Any complex hierarchy must allocate a portion of its resource base to solving the problems of the population it administers, but must also set aside resources to solve problems created by its own existence, and created by virtue of overall societal complexity. Prior to the development of modern welfare states it is likely that these increased administrative costs did little for the population as a whole other than to maintain some semblance of basic needs. And often even that was not accomplished. To maintain growth in complexity, hierarchies levy heavier taxes on their populations. At some point even this yields declining marginal returns. This happens when rates are so high that avoidance increases, and taxation-induced infation erodes the value of the money collected.

Rulers [...] must constantly legitimize their reigns. Legitimizing activities include such things as external defense and internal order, alleviating the effects of local productivity fluctuations, undertaking local development projects, and providing food and entertainment (as in Imperial Rome) for urban masses. In many cases the productivity of these legitimizing investments will decline. Whatever activities a hierarchy undertakes initially to bond a population to itself (providing defense, agricultural development, public works, bread and circuses, and the like) often thereafter become de rigueur, so that further bonding activities are at higher cost, with little or no additional benefit to the hierarchy. [...] The alternative course is to reduce legitimizing activities and increase other means of behavioral control. Yet in such situations, as resources committed to benefits decline, resources committed to control must increase. Although quantitative cost/beneft data for such control systems are rare, it seems reasonable to infer that as the costs of coercion increase, the benefits (in the form of population compliance) probably do not grow proportionately [...] These remarks are not meant to suggest that social evolution carries no benefits, nor that the marginal product of social complexity always declines. The marginal product of any investment declines only after a certain point; prior to that point benefits increase faster than costs. Very often, though, societies do reach a level where continued investment in complexity yields a declining marginal return. At that point the society is investing heavily in an evolutionary course that is becoming less and less productive, where at increased cost it is able to do little more than maintain the status quo.

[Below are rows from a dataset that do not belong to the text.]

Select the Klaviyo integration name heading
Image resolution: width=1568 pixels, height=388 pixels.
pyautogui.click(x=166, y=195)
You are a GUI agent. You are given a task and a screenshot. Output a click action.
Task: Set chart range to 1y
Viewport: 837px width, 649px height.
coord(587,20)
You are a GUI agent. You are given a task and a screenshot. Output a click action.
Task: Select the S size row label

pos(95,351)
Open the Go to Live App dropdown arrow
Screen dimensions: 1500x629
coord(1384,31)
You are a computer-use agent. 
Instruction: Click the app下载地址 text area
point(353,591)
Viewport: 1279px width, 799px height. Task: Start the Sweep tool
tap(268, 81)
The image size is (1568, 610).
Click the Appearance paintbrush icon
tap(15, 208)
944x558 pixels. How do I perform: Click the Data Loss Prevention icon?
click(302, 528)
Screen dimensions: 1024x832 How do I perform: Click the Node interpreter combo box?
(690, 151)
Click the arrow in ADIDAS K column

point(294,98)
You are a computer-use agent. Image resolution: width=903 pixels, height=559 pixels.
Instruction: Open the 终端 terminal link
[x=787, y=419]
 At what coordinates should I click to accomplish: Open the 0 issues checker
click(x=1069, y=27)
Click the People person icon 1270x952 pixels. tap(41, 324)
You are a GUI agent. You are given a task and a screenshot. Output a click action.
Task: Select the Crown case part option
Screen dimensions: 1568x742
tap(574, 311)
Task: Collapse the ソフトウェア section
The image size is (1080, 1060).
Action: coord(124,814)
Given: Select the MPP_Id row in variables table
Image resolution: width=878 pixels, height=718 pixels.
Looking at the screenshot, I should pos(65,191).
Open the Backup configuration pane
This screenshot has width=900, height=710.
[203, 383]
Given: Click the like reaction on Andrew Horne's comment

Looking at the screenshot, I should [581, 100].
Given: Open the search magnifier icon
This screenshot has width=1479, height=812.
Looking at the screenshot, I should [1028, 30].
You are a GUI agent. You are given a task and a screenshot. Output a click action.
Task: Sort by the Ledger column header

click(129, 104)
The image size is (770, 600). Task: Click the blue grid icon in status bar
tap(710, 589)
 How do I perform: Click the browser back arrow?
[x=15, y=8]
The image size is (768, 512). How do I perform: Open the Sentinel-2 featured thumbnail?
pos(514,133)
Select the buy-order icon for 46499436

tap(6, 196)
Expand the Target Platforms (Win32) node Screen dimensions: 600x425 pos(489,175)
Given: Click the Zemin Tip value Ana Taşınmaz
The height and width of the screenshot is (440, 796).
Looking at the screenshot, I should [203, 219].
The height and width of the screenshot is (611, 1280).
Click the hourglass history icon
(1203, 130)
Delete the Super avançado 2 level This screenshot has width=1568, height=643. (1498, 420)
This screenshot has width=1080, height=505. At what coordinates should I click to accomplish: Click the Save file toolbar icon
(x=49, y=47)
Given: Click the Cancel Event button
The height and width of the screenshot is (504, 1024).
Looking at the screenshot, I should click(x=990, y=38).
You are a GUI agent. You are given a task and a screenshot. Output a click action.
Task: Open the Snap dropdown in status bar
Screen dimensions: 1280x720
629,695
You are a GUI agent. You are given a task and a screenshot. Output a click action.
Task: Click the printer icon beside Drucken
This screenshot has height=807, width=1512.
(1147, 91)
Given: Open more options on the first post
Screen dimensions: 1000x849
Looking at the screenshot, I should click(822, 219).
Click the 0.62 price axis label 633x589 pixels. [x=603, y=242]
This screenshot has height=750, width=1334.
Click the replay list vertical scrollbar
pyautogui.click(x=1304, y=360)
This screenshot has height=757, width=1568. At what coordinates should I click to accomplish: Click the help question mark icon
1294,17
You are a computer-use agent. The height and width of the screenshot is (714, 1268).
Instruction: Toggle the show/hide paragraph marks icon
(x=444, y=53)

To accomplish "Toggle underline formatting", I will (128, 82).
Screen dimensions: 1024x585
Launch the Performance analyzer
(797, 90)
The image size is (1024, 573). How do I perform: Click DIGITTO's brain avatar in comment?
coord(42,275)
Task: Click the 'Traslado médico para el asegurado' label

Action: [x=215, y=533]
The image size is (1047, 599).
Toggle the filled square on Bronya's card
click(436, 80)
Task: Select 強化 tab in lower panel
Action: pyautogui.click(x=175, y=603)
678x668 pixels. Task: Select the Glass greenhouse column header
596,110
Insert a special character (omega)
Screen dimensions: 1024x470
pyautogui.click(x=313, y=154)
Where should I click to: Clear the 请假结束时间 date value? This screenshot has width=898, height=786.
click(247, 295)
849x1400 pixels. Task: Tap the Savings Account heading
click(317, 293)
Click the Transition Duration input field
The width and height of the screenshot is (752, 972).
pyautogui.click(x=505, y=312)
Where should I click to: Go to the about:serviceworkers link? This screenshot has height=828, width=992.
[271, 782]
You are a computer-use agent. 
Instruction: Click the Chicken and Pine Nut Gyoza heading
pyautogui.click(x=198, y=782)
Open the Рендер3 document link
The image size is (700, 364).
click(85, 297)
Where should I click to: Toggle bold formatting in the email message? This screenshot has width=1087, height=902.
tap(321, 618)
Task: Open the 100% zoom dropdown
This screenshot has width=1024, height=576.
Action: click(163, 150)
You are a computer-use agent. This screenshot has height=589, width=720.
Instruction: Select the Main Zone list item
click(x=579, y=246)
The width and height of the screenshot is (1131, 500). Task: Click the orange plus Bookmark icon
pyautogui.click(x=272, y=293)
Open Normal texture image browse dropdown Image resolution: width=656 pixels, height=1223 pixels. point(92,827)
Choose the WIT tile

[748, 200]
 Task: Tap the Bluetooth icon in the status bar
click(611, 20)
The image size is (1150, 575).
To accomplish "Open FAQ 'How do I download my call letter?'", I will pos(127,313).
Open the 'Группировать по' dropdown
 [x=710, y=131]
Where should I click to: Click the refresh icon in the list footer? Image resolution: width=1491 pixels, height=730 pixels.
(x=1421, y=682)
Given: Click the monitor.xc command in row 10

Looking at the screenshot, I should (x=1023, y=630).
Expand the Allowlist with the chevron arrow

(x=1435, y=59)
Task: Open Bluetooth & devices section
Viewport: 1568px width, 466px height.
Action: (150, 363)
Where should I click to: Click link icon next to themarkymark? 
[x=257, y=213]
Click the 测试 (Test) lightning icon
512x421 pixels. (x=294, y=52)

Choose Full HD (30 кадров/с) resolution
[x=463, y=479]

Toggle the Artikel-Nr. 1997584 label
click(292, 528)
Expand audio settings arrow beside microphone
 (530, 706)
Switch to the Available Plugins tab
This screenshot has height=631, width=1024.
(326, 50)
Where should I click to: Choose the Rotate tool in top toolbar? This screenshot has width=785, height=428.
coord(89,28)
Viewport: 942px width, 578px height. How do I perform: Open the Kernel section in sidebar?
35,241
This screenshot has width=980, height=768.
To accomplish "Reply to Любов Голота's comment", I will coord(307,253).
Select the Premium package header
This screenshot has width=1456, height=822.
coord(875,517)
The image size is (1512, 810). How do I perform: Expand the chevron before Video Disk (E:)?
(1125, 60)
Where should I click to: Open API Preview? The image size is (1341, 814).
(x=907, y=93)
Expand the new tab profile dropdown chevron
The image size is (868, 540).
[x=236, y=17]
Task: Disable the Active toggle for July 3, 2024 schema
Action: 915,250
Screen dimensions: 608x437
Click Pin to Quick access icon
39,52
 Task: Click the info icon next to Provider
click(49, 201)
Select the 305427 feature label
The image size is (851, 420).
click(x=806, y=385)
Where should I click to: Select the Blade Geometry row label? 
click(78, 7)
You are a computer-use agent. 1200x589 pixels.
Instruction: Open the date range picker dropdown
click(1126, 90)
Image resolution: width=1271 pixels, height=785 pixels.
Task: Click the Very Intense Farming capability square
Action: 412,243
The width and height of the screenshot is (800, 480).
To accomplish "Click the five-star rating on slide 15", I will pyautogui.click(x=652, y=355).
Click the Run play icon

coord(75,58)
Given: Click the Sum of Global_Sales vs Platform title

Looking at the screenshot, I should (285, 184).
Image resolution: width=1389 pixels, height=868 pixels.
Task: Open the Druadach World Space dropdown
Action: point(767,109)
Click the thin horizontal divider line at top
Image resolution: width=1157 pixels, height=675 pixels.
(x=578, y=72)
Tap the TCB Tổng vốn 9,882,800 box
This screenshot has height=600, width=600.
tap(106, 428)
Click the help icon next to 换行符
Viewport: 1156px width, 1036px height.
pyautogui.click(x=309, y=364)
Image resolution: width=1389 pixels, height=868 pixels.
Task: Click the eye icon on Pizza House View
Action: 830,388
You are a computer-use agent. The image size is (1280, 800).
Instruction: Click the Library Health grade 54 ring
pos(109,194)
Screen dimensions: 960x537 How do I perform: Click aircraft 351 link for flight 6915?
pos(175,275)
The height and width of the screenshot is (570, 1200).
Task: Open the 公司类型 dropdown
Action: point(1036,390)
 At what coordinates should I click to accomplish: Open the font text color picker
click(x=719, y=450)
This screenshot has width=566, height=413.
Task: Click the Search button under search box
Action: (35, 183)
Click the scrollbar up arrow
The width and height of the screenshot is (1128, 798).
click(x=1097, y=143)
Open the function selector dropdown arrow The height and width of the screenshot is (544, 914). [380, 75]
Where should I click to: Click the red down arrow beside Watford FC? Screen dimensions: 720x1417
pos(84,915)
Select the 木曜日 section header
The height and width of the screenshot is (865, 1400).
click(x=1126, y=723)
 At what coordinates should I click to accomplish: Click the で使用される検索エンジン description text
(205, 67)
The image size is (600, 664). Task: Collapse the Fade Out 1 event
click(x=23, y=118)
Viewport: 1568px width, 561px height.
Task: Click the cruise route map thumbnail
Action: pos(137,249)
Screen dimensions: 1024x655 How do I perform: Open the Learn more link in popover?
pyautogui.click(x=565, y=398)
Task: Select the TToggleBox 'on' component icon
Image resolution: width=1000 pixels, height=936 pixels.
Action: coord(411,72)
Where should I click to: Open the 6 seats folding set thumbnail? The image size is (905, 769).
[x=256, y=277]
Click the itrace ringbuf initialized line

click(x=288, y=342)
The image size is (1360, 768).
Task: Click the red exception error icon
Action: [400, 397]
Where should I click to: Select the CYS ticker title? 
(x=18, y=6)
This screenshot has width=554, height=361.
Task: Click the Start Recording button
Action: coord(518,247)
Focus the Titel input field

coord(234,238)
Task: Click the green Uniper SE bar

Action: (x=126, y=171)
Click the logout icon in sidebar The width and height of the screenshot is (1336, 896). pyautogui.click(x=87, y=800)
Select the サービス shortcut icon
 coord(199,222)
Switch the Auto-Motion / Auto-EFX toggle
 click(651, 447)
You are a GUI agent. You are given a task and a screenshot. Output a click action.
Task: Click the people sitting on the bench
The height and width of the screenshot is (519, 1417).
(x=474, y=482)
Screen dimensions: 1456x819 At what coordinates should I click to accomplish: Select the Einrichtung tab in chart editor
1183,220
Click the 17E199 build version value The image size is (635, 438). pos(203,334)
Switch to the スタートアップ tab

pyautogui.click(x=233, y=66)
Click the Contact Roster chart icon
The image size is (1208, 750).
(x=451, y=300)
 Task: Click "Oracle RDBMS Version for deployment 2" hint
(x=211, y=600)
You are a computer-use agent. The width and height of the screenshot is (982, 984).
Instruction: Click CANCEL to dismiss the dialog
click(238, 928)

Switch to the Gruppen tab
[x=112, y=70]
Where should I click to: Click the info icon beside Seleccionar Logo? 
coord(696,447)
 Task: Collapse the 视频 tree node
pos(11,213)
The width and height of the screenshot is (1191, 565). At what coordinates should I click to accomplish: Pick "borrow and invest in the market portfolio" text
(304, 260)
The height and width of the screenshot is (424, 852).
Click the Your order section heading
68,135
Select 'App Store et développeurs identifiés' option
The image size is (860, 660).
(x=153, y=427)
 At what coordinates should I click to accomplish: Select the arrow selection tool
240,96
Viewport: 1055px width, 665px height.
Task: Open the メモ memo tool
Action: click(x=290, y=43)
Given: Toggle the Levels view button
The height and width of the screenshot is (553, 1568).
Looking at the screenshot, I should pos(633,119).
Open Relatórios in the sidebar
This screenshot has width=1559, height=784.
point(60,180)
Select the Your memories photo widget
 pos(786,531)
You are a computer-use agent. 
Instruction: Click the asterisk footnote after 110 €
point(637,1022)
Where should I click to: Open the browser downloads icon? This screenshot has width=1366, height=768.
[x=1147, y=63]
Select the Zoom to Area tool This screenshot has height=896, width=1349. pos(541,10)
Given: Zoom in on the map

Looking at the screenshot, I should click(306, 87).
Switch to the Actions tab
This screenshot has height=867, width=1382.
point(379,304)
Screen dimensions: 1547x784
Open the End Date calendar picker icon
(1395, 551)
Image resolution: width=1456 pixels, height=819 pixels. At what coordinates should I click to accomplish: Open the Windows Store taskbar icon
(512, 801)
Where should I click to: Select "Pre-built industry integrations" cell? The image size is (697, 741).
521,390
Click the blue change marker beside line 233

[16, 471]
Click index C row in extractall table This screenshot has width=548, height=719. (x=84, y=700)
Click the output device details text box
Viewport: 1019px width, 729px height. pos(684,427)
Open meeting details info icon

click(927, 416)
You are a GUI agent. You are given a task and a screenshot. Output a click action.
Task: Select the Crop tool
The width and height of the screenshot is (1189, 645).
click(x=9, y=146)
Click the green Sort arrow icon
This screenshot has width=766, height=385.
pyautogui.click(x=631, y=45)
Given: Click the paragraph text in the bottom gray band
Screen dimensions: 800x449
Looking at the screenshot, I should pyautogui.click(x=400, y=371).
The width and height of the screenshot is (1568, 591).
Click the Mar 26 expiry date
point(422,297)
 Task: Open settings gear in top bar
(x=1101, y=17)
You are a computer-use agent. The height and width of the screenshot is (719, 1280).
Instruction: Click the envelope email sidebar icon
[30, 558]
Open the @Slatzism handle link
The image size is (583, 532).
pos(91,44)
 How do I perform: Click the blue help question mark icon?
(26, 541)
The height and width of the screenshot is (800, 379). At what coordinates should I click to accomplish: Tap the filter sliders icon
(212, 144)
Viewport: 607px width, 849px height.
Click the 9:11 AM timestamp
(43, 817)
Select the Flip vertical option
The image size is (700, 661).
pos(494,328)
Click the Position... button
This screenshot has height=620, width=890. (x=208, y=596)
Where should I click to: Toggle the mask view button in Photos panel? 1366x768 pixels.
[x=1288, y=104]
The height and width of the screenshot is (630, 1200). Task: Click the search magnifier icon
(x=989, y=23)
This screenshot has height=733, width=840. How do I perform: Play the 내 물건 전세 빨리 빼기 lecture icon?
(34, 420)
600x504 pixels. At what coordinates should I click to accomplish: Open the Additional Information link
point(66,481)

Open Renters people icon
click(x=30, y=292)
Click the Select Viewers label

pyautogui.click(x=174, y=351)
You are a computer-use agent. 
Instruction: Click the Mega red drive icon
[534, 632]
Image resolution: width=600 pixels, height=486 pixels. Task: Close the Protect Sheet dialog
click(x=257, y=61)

For human societies, the best key to continued socioeconomic growth, and to avoiding or circumventing (or at least financing) declines in marginal productivity, is to obtain a new energy subsidy when it becomes apparent that marginal productivity is beginning to drop. Among modern societies this has been accomplished by tapping fossil fuel reserves and the atom. Among societies without the technical springboard necessary for such development, the usual temptation is to acquire an energy subsidy through territorial expansion.